(Stored data)
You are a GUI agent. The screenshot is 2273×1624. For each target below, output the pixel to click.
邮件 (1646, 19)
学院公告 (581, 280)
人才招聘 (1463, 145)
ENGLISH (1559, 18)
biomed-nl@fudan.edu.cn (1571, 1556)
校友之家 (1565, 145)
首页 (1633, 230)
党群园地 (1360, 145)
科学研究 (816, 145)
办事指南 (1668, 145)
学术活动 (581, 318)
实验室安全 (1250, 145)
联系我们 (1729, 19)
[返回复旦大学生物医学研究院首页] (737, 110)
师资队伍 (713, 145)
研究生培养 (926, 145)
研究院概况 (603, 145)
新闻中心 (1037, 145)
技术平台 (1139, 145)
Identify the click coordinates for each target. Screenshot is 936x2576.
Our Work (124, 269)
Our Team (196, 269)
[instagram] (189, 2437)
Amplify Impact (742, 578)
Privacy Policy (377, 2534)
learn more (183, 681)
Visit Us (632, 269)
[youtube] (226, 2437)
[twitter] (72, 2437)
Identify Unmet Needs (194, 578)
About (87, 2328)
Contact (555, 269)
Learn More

Task statement:
Starting at the line that contains "师资队伍 (713, 145)", retype each line through the last one in the records, both included, and add nothing.

Completed task:
师资队伍 (713, 145)
研究生培养 (926, 145)
研究院概况 (603, 145)
新闻中心 (1037, 145)
技术平台 (1139, 145)
Identify the click coordinates for each target. Screenshot is 936x2576.
Our Work (124, 269)
Our Team (196, 269)
[instagram] (189, 2437)
Amplify Impact (742, 578)
Privacy Policy (377, 2534)
learn more (183, 681)
Visit Us (632, 269)
[youtube] (226, 2437)
[twitter] (72, 2437)
Identify Unmet Needs (194, 578)
About (87, 2328)
Contact (555, 269)
Learn More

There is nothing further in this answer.